Pemerintah saat ini tengah menyiapkan pemindahan ibu kota negara dari Jakarta ke sebuah lokasi baru di Kalimantan Timur, menurut rencana Presiden akan berkantor di IKN mulai Juli tahun ini. Keputusan ini tidak hanya menandai perubahan geografis yang signifikan tetapi juga memberikan kesempatan bagi perubahan besar dalam cara negara ini dikelola dan diarahkan ke masa depan yang lebih berkelanjutan.
Namun, dalam membangun Ibu Kota Nusantara (IKN), ada peringatan yang harus kita pertimbangkan: janganlah kita kembali pada cara-cara yang telah kita kenal selama era Orde Baru. Meskipun zaman itu telah berlalu, beberapa praktik dan kecenderungan yang terkait dengan pemerintahan otoriter masih berpotensi untuk muncul kembali jika tidak diwaspadai.
Salah satu keprihatinan utama adalah transparansi dan partisipasi publik. Selama era Orde Baru, keputusan penting seringkali dibuat dalam lingkungan yang tertutup dan tanpa keterlibatan yang memadai dari masyarakat umum. Hal ini dapat menyebabkan ketidakpuasan yang mendalam dan ketidakpercayaan terhadap pemerintah.
Oleh karena itu, penting bagi pemerintah untuk memastikan bahwa pembangunan Ibu Kota Nusantara melibatkan keterbukaan dan keterlibatan publik yang luas.

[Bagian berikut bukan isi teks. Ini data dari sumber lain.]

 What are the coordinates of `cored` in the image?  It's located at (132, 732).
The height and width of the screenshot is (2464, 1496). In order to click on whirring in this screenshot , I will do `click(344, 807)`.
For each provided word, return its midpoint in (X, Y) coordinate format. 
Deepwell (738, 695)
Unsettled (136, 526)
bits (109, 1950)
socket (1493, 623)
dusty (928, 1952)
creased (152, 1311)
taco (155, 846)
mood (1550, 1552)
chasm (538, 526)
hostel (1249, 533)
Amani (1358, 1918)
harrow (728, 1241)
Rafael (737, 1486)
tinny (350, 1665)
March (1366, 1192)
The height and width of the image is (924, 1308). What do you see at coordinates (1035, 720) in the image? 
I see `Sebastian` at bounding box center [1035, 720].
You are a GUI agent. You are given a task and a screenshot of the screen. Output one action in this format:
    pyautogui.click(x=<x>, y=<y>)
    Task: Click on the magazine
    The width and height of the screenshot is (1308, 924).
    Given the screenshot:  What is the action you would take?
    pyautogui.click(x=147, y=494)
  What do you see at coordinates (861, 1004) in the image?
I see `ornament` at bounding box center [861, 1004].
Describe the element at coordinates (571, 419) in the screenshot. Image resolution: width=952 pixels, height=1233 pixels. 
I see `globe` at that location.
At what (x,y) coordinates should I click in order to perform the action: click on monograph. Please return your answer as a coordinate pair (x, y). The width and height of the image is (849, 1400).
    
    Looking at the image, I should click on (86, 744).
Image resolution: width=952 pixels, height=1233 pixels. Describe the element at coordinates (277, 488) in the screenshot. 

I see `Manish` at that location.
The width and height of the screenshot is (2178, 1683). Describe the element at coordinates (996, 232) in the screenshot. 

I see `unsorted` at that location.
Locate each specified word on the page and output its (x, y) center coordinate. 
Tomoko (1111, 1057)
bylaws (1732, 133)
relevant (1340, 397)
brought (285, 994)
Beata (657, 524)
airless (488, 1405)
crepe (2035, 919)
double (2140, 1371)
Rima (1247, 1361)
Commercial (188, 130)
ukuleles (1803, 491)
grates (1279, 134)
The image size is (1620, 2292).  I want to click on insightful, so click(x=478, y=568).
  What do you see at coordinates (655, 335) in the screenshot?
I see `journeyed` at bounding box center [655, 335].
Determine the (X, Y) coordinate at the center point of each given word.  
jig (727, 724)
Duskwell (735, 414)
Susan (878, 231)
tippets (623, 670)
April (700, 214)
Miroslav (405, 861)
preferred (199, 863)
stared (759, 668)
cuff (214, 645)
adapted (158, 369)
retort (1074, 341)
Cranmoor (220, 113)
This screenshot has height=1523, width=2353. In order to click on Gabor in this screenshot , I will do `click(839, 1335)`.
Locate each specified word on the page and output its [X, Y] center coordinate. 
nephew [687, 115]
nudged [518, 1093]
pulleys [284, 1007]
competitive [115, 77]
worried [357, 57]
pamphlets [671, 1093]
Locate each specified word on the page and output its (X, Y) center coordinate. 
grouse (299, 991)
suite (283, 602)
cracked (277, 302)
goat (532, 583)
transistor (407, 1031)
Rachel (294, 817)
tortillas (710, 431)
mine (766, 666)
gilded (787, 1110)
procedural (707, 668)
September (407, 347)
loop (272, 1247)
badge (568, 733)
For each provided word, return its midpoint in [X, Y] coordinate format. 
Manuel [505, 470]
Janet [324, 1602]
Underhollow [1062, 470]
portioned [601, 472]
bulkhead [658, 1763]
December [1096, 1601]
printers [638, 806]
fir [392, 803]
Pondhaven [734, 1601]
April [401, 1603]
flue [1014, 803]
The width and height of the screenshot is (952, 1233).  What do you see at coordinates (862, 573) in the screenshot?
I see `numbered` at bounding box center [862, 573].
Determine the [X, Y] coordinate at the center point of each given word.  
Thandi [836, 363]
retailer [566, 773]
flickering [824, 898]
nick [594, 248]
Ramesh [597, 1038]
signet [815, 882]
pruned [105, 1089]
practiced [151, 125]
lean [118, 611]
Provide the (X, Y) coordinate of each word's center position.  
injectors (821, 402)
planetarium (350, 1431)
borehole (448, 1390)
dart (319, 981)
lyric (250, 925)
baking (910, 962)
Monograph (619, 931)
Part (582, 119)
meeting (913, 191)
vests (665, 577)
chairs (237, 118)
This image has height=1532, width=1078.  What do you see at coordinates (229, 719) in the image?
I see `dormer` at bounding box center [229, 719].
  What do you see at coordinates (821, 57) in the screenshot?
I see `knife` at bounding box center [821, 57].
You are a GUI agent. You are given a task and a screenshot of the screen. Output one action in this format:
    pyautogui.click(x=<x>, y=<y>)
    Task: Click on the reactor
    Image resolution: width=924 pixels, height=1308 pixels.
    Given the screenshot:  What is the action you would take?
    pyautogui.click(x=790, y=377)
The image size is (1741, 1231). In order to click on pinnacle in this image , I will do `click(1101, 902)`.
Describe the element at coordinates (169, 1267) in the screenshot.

Rencana pembangunan harus didasarkan pada kajian yang komprehensif dan transparan tentang dampak lingkungan, sosial, dan ekonomi jangka panjang. Masyarakat harus diberikan kesempatan untuk memberikan masukan dan memberikan persetujuan atas keputusan yang akan mempengaruhi kehidupan mereka.
Selain itu, perlu juga ditekankan bahwa pembangunan ini harus memperhatikan hak-hak asasi manusia dan keberlanjutan lingkungan. Proses pemindahan ibu kota tidak boleh mengorbankan hak-hak penduduk setempat atau merusak ekosistem alam yang penting. Sebaliknya, langkah-langkah harus diambil untuk memastikan bahwa penduduk lokal diberdayakan dan lingkungan hidup dilestarikan untuk generasi mendatang.
Keterlibatan swasta dalam pembangunan juga harus diatur dengan cermat untuk menghindari korupsi dan penyalahgunaan kekuasaan. Investasi swasta dapat memberikan dorongan yang diperlukan bagi pembangunan, tetapi harus diawasi dengan ketat untuk memastikan bahwa kepentingan publik diutamakan dan bahwa keuntungan tidak diambil dengan merugikan masyarakat.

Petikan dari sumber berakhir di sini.